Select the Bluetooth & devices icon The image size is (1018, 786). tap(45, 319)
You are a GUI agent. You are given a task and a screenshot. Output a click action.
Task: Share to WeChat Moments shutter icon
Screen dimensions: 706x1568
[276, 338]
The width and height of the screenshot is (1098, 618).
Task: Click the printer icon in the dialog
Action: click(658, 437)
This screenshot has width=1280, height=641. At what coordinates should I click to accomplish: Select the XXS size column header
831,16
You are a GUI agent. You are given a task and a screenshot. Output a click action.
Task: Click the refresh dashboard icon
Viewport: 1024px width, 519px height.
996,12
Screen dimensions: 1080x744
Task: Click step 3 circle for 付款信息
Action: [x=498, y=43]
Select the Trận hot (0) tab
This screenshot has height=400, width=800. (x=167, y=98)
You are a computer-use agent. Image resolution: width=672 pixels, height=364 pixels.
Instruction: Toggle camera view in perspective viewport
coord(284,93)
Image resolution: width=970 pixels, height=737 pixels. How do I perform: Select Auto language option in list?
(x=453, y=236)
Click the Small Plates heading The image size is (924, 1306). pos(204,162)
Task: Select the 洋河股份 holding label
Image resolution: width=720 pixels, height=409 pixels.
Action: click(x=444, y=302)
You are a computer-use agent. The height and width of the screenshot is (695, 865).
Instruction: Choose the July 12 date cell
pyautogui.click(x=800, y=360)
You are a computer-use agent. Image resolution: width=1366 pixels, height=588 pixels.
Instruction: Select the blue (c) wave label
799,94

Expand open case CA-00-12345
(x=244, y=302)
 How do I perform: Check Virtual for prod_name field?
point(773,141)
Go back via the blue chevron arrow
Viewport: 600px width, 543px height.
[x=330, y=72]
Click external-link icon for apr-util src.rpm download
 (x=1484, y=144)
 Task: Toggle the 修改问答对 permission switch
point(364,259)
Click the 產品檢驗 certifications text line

SET PROBLEM —
Starting at the line that contains "You are a computer-use agent. The" and continuing through the last line of the data, rewrite each line as an item in a numbered list, omitting blank lines.

ANSWER TO THE PROBLEM —
1. You are a computer-use agent. The height and width of the screenshot is (695, 865).
2. Instruction: Choose the July 12 date cell
3. pyautogui.click(x=800, y=360)
4. You are a computer-use agent. Image resolution: width=1366 pixels, height=588 pixels.
5. Instruction: Select the blue (c) wave label
6. 799,94
7. Expand open case CA-00-12345
8. (x=244, y=302)
9.  How do I perform: Check Virtual for prod_name field?
10. point(773,141)
11. Go back via the blue chevron arrow
12. Viewport: 600px width, 543px height.
13. [x=330, y=72]
14. Click external-link icon for apr-util src.rpm download
15.  (x=1484, y=144)
16.  Task: Toggle the 修改问答对 permission switch
17. point(364,259)
18. Click the 產品檢驗 certifications text line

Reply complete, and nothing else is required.